Education Minister John Paul Langbroek has already telephoned Scripture Union CEO Peter James to assure him a new funding model would be found.
This means the nearly $250 million over the next four years in the federal budget for chaplaincy will continue, but will be channelled through the states and territories.
The High Court ruled in favour of Toowoomba man Ron Williams' argument that Commonwealth funding for chaplains was unconstitutional.
Mr James was at a loss to understand why Mr Williams continued with the High Court action when he knew an alternative funding model could be found.
"I ask myself what Ron Williams has achieved," Mr James said. "The argument was originally about the Church and State separation, but he lost that seven-nil.
"It was a comprehensive loss of the issue he cared about and it seemed it became an exercise to stop it anyway he could."
Scripture Union received support from "well over 85,000 Queenslanders" during the High Court case.
The program, introduced by John Howard in 2006, has been backed by both Labor and Liberal governments.

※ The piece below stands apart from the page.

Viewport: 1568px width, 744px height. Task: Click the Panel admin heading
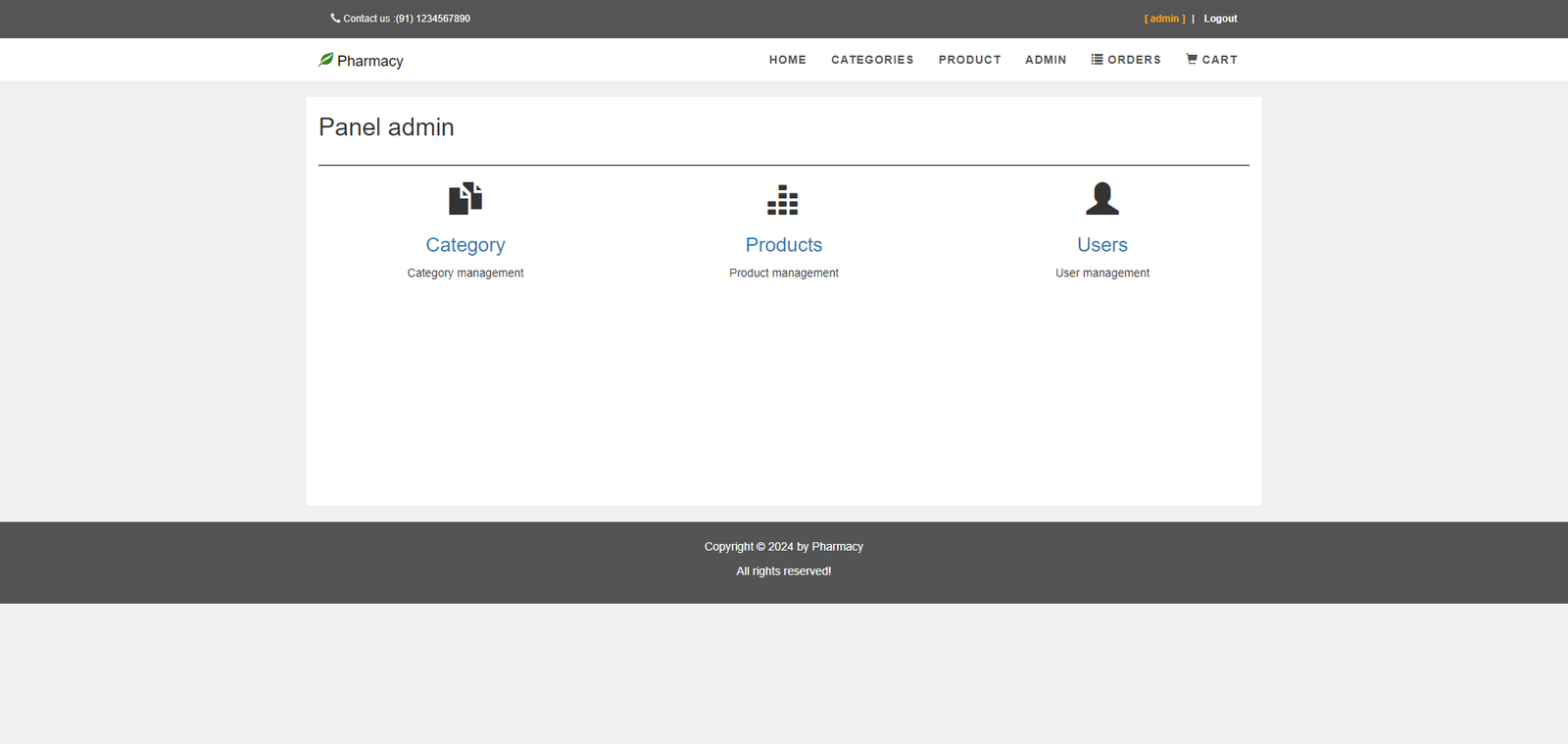click(386, 127)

Noted surfer Robbie Sherwell, the brother-in-law of the Coast's first chaplain, Allan Taylor, was disappointed to hear of the court ruling.
Mr Sherwell said chaplaincy had never been about converting people for his brother-in-law, who died in a tragic car accident with his wife Kari in 2009.
"Chaplaincy was never there to try to turn anybody to Christianity," he said.
Mr Sherwell said many of the nearly 3000 people who attended Allan and Kari's funeral "were not Christian".
"He just touched their lives."
He said chaplaincy was about "looking after the kids, to be their mentor and friend and let them know there is a way out."